Nato nel 1933 a Morcone (Benevento, il paese di San Pio da Pietralcina), Ricci - parente, tra l'altro, di Antonio, "padre" di "Striscia la notizia"- e vissuto a lungo in Piemonte, negli anni '50 aveva fatto, inizialmente, una vita da "bohemien" a Roma, con altri giovani di allora come appunto Bene, e l'artista, oggi molto quotato, Ferdinando Paonessa. Dopo una lunga collaborazione con la RAI, per la quale aveva lavorato in più sceneggiati (come "Scene dai Promessi sposi", nel ruolo del Cardinale Borromeo), e la partecipazione a vari film, Giacomo si era dedicato soprattutto al teatro: calcando spesso le scene, in modo anche avventuroso, insieme a Carmelo Bene.

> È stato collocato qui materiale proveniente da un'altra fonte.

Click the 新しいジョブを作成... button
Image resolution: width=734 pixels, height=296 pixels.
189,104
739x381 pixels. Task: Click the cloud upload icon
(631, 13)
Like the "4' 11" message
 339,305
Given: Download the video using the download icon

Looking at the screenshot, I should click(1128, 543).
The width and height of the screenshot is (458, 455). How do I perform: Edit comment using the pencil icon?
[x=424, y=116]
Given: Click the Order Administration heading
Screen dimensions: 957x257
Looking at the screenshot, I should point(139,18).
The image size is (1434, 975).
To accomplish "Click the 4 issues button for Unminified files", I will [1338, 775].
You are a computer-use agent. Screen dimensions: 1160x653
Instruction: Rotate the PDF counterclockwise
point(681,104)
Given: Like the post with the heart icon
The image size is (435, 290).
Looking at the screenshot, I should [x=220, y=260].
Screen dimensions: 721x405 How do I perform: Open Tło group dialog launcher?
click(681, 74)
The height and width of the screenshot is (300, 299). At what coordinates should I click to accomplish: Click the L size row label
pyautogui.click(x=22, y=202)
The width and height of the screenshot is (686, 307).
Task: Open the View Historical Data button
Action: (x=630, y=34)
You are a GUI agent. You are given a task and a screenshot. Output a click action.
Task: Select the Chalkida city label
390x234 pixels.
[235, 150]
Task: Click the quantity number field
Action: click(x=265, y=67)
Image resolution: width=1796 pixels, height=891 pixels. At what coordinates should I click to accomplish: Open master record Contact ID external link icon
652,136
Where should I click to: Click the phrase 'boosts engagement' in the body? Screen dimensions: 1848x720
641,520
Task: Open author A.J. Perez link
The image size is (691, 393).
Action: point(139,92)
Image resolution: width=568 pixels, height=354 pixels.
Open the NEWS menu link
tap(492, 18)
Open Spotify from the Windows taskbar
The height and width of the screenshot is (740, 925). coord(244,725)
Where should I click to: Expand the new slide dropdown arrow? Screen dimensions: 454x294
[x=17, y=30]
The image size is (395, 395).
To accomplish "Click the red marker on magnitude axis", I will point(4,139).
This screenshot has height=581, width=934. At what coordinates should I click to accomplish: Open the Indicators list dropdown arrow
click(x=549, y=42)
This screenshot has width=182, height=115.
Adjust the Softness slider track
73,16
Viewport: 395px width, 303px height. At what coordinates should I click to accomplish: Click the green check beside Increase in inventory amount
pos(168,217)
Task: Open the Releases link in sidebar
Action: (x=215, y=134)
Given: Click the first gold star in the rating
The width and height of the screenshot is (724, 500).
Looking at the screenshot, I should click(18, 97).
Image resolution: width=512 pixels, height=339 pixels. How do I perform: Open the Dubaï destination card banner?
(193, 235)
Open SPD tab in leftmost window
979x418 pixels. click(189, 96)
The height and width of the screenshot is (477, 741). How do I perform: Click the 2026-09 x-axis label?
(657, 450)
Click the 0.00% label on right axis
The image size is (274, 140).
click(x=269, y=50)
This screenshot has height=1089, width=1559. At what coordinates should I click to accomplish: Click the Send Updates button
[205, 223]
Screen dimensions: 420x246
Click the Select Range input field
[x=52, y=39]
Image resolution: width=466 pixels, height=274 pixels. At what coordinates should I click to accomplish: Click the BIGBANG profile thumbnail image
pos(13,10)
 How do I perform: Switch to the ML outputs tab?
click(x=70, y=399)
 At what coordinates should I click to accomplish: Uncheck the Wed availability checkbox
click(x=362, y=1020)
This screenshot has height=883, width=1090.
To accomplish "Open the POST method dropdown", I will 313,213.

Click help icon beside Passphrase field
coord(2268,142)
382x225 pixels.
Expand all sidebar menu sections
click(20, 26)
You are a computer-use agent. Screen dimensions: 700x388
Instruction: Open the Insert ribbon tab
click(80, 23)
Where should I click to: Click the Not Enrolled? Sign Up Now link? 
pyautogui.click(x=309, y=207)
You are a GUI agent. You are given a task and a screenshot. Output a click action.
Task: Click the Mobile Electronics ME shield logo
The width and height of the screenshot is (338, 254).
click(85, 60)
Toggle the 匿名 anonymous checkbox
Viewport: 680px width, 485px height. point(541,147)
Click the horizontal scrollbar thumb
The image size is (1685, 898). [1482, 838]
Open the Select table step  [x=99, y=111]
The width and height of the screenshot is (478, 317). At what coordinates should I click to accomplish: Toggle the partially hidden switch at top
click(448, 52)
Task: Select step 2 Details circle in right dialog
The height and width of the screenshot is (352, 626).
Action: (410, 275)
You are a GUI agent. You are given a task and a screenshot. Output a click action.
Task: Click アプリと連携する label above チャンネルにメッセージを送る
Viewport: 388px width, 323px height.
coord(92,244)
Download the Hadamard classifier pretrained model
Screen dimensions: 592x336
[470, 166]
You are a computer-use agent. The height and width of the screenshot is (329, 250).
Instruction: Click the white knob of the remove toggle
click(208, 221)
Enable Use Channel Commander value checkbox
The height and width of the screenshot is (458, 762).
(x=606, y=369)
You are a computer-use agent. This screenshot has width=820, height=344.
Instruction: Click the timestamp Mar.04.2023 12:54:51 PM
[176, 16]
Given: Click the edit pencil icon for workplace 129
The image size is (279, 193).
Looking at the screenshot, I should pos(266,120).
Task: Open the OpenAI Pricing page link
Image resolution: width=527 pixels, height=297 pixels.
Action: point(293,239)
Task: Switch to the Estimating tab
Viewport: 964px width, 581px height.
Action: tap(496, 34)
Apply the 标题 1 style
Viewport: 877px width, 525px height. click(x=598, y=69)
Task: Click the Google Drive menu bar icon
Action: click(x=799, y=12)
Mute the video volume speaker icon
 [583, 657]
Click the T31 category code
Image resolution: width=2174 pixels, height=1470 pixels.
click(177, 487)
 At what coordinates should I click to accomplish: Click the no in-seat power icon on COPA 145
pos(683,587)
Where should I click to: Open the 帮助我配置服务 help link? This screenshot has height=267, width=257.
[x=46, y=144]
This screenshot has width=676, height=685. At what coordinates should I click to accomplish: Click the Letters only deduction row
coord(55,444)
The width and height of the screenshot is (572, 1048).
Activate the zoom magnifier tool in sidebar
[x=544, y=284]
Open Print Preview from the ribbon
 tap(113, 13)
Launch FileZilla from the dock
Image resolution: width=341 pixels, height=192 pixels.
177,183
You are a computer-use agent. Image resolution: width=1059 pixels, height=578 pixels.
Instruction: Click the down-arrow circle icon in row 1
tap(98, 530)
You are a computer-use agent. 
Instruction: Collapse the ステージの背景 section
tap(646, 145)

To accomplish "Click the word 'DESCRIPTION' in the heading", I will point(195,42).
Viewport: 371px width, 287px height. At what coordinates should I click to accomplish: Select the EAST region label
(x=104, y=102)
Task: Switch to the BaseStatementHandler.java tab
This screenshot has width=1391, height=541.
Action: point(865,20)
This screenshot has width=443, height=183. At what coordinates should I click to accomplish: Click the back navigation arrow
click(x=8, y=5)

A gennaio del '63, è tra gli interpreti di "Cristo '63": pièce teatrale, opera di Bene, che nel clima dell'incipiente Contestazione, e forzando il vento di rinnovamento del Concilio, arriva ad affrontare in modo dissacrante anche la figura del Cristo (un po' come, nello stesso anno, fa Pasolini con "La ricotta", episodio del celebre "Rogopag", prima del capolavoro "Il Vangelo secondo Matteo"). .Al "Teatro Laboratorio", nel quartiere romano di Prati, Bene/Gesù sta per essere crocifisso in scena, quando l'argentino Alberto Greco (l' apostolo Giovanni), nella vita pittore esponente dell'Informalismo (corrente che per l'arte rifiuta qualsiasi ingabbiatura in schemi e tecniche precostituiti) inizia addirittura ad urinare sull'ambasciatore di Buenos Aires, seduto in prima fila con la consorte, nei tafferugli che ne seguono, Greco e Bene sono arrestati: il primo sarà espulso dall'Italia (morendo poi in Spagna, suicida, nel 1965), il secondo processato e poi assolto. Nel ‘64, sempre Ricci è tra i più stretti collaboratori di Gian Maria Volontè, che cerca di portare in scena, ancora in un teatrino di Roma, in via Belsiana, la controversa pièce del tedesco Rolf Hochhuth “Il Vicario”, che denuncia i rapporti tra Vaticano e regime nazista: la rappresentazione viene impedita da un intervento della polizia, che contesta la violazione di un articolo del Concordato del 1929.
. Negli anni ’80, Giacomo fonda la compagnia teatrale “L’alternativa” (il nome – ricorda Violetta Charini, altra figura storica del nostro teatro – si riferisce anche alla ricerca di un’alternativa più equilibrata e di stile a quello che era il teatro di allora, spesso incagliato nelle esasperazioni dissacranti del “carmelobenismo”). E porta in scena “Il Paese. Oggi, non domani” testo del giornalista Alberto Jacometti (1902- 1985) centrato sulla difficoltà, nell’immediato dopoguerra, dei rapporti, anche solo umani, tra ex-partigiani ed ex-fascisti. Negli anni ’90, è la volta di “Incubo-speranza”, rappresentato in tutta Italia; poi, tra i ’90 e i primi anni del 2000, l’altra pièce su Nerone Claudio Cesare. Che nel 1999 viene presentata a Lettere alla “Sapienza”, in occasione della riapertura al pubblico (dopo decenni di lavori di restauro) della “Domus Aurea”: dopo esser stata pubblicata in volume (Carlo Marconi editore, Roma), con saggi introduttivi di Luca Canali, latinista, Massimo Fini, specialista della figura di Nerone, Franco Ferrarotti, Luigi Di Liegro, Maria Luisa Spaziani, e dello storico rumeno Eugen Cyzek. Negli ultimi anni, infine, Ricci si era dedicato, in vari teatri romani, a spettacoli per ragazzi e alla riscoperta della poesia sui temi dell’amore e della solidarietà umana, da Garcia Lorca a Bertolt Brecht.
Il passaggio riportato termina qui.